Some warning to the non-Network Administrator: you will need to know some networking stuff.
In the diagram below you can see some vmk ports (the usual suspects) and one big dvPortgroup to represent all the VM workloads in the host.
Illumination: You could put all of your vmk ports (except VXLAN) in the same dvPortgroup, but you would potentially create an operational nightmare.
Now add up the MAXIMUM (peak) egress bandwidth (that will leave the host) of each dvPortgroup. This is a job for the non-Network Administrator. If she doesn’t have this information, she needs to get it. We can’t effectively move forward without it.
And before I forget, the image is correct. DO NOT USE multiple vDS in one ESXi host for different traffic types and NEVER use the standard switch (unless you have no vDS license or for Software iSCSI because VMware made you to).
Now that you added up all the bandwidth, add a single VMNIC (NIC) to the host that is BIG enough to support the bandwidth and connect to the Top of Rack (ToR) as shown in the diagram.
If you have budgetary restrictions, then go with two VMNICs, as shown in the diagram below. But NEVER go beyond 2 VMNICS.
Right now we have a network solution that will meet the network requirements for your IP Storage (and everything else in that host). But we don’t have redundancy. As a matter of fact, we have multiple single points of failure (assuming a single NIC). So to provide us with redundancy, multiply your network components by 2, as shown in the diagram below.
Please notice that we now have two ToRs in each example.
We are almost done. The vDS is a Layer 2 entity and as such it won’t efficiently load share egress traffic on all interfaces.
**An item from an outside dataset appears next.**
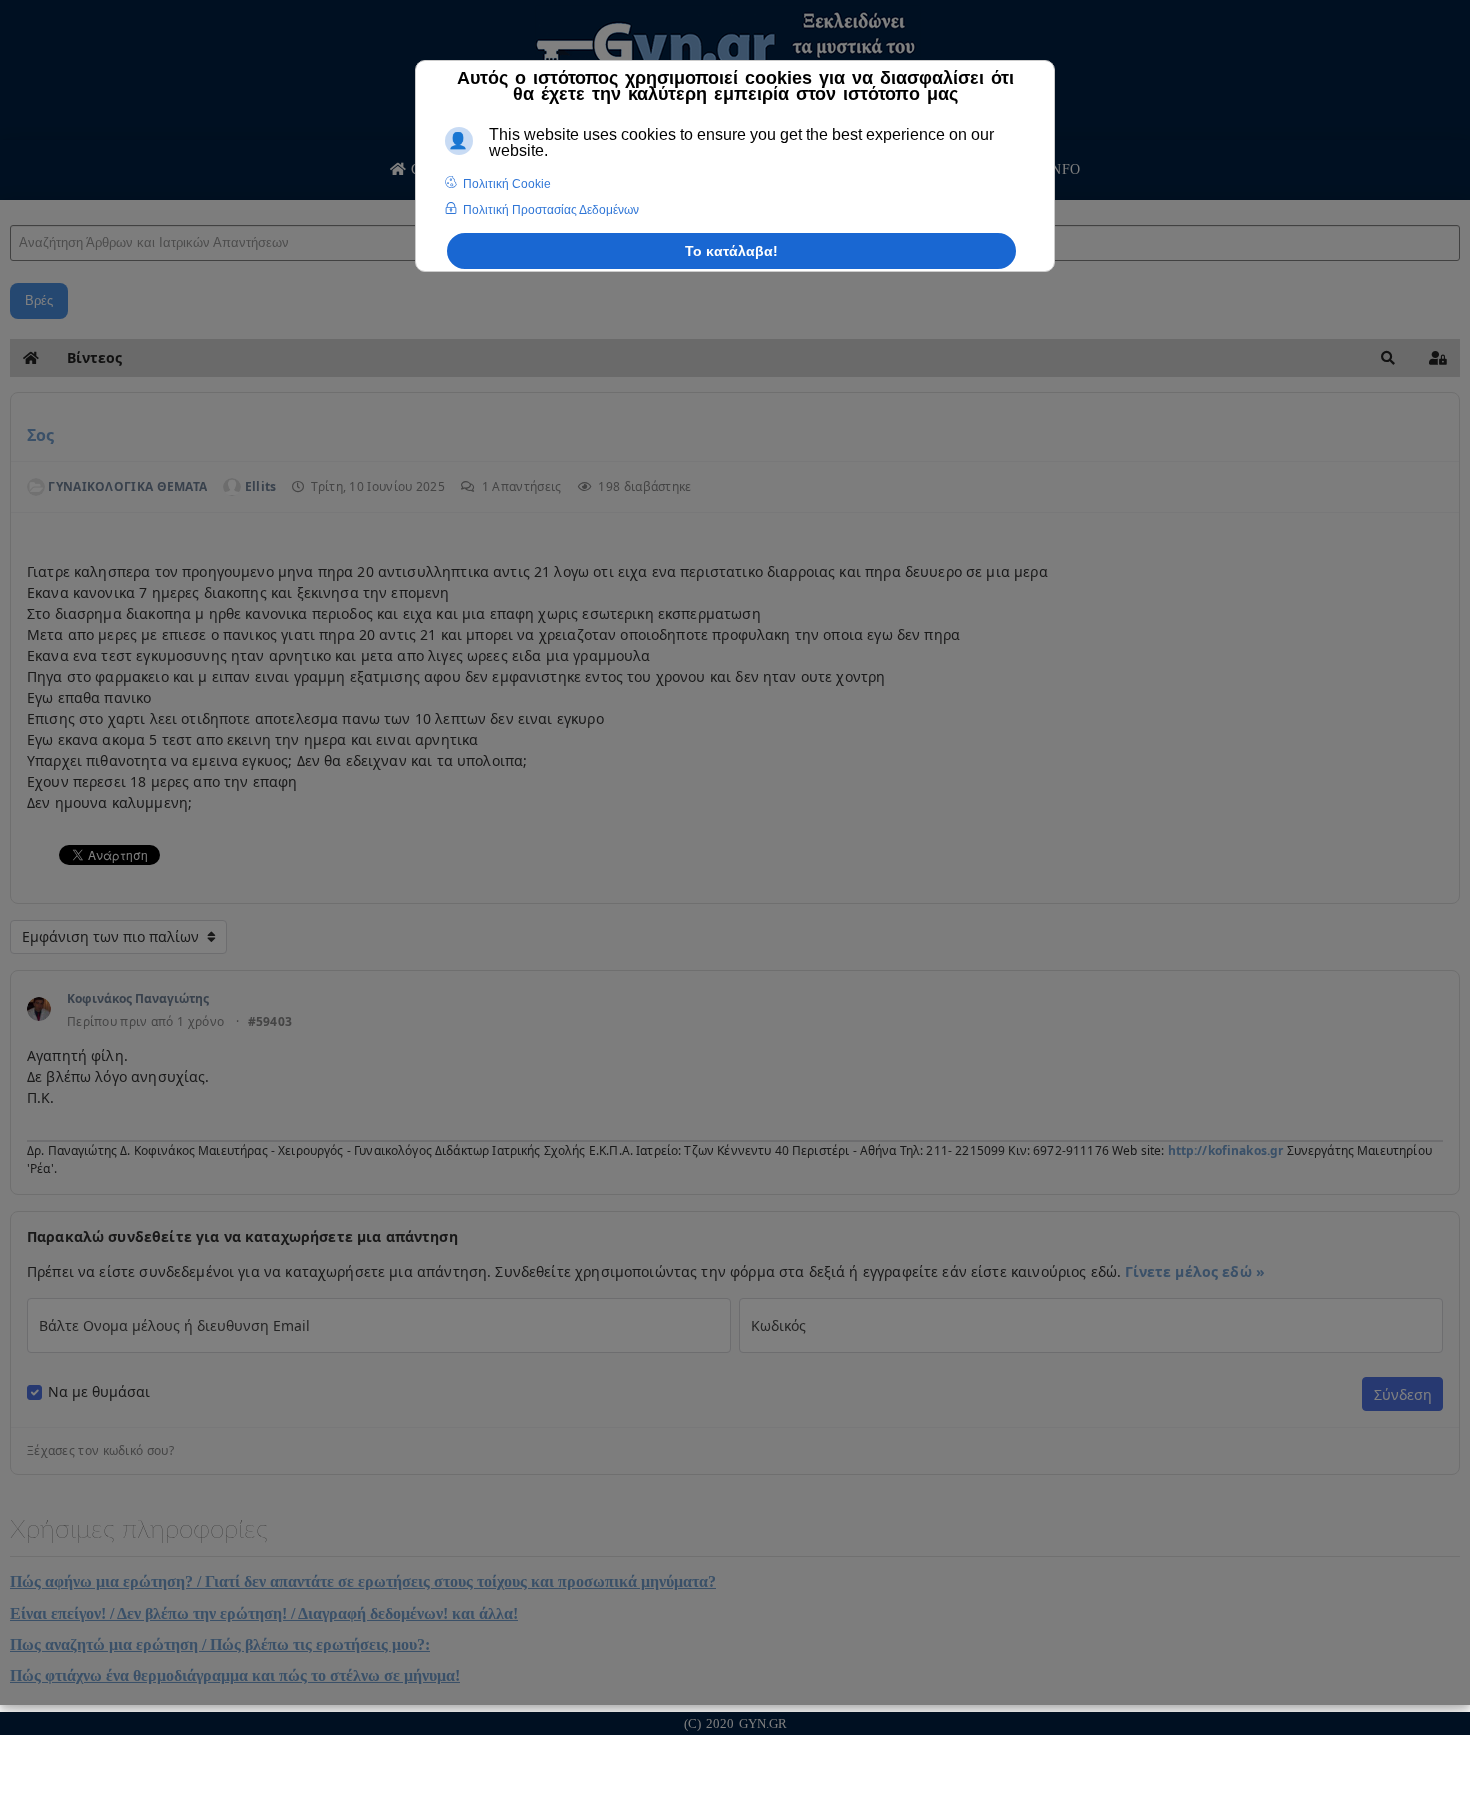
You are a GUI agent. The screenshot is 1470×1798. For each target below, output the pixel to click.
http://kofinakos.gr (1226, 1150)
The solution to this is to configure link aggregation, and I strongly recommend that you go with LACP using IP Hash, as shown in the next diagram.
Network Administrators reading this (you were not supposed to read this by the way) would notice that this configuration won’t work unless you configure MLAG in the two ToR. And you are correct, thus the following diagram shows the final configuration.
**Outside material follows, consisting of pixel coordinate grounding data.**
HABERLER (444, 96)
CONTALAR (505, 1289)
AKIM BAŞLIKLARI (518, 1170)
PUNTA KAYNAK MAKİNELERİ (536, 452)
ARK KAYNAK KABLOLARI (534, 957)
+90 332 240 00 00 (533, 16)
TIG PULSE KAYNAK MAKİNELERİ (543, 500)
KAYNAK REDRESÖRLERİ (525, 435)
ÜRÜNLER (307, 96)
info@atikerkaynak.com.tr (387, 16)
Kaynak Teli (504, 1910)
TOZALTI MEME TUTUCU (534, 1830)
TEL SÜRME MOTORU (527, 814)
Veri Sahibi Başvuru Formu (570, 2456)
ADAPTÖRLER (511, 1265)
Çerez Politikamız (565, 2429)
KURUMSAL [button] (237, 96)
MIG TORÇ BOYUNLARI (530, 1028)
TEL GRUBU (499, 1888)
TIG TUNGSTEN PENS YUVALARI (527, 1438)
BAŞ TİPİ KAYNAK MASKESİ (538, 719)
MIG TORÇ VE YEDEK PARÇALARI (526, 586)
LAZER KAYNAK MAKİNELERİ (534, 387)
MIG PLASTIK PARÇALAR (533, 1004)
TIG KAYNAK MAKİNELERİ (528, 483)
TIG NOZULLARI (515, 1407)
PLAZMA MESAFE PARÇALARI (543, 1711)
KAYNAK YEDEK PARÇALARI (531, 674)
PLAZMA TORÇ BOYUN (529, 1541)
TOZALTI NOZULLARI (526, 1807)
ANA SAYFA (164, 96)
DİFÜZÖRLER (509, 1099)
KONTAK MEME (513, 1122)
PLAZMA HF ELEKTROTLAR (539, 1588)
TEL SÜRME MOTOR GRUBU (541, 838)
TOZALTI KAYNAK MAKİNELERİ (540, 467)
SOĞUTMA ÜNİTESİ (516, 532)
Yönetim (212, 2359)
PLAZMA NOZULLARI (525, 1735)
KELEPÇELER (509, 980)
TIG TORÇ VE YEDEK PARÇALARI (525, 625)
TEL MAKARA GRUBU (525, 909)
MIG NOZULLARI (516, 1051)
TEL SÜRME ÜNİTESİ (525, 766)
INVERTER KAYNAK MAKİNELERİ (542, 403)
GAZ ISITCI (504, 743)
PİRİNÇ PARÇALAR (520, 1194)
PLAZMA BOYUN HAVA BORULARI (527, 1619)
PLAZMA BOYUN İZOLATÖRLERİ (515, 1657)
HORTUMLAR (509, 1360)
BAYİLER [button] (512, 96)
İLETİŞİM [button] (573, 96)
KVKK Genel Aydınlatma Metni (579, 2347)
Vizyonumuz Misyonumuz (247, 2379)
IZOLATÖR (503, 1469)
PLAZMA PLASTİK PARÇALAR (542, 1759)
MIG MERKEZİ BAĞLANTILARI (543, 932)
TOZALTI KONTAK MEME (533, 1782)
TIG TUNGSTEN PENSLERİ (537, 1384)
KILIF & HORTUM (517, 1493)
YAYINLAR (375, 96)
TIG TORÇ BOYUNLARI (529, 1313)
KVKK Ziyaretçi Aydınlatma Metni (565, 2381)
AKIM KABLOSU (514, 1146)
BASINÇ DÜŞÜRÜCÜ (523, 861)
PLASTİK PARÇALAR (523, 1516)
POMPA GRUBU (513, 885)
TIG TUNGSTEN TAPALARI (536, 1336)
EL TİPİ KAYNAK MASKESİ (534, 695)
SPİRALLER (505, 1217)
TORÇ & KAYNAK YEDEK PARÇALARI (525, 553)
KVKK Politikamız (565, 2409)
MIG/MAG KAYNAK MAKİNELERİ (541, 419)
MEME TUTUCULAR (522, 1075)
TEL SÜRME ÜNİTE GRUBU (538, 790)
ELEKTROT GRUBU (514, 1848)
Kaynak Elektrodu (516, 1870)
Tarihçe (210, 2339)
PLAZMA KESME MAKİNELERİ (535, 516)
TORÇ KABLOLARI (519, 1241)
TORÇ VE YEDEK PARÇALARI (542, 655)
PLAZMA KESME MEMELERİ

And now that I described a methodology to understand what is needed to support IP Storage, here is a list of requirements/requests you can provide your Network Administrator to support IP Storage:
- After you determine the VMNIC you need, ask the Network Administrator (requirement) for the number of ToR interfaces and speed for the ESXi host NICs.
- Ask the Network Administrator (requirement) for switch (ToR) resiliency/redundancy.
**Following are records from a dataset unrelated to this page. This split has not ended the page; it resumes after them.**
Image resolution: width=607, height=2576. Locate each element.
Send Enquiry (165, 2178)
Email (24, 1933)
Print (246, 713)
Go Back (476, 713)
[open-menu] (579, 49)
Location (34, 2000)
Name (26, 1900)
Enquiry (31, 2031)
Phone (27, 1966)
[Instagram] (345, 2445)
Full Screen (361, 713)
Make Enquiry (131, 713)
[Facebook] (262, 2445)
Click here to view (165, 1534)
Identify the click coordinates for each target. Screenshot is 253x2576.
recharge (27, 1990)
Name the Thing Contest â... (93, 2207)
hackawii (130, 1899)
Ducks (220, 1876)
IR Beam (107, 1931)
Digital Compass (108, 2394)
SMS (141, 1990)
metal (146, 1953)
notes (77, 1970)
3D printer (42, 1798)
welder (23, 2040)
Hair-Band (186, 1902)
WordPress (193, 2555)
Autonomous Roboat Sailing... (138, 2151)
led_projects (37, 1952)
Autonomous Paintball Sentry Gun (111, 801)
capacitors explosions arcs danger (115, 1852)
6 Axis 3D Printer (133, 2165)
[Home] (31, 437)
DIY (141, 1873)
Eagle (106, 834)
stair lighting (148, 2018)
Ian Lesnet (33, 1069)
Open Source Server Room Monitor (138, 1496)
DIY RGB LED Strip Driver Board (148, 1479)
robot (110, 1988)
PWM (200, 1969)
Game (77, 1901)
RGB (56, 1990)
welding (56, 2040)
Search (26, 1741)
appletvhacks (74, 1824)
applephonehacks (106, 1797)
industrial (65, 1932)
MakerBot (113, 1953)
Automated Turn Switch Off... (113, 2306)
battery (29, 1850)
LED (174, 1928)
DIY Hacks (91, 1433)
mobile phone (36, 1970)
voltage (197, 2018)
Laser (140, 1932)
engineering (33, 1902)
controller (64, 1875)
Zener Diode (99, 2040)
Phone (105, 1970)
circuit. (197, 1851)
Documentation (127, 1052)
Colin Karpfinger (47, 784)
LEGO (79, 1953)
- Ask the Network Administrator (requirement) for LACP. Let her know you will use IP Hash.
Note: This tells the Network Administrator that she needs to configure MLAG. It is her discretion on what LACP hash to use.
- Ask the Network Administrator (requirement) for 9000 MTU
Note: There is NO reason why you wouldn’t configure Jumbo Frame to the highest possible MTU
- Provide the Network Administrator the traffic types (per dvPortgroup) and ask (request) for a VLAN number for each, the IPs, subnet masks, and default gateway.
That’s it (drop the mic). If you follow these recommendations you would have an ESXi host network design that will meet your IP Storage needs (and all the host’s needs actually).
Illumination: If you have iSCSI then you may choose to go with MPIO instead of LACP, which would require you have two discreet VMNICs dedicated for iSCSI. I vented a bit about this in my old blog.
Illumination: I know I left out the QoS conversation. That’s because QoS would come into play IF the ToR has either HIGH ingress bandwidth utilization on the Access ports and/or HIGH level of oversubscription on the uplinks without enough egress buffer capacity. I suppose I may write a blog post about this some day.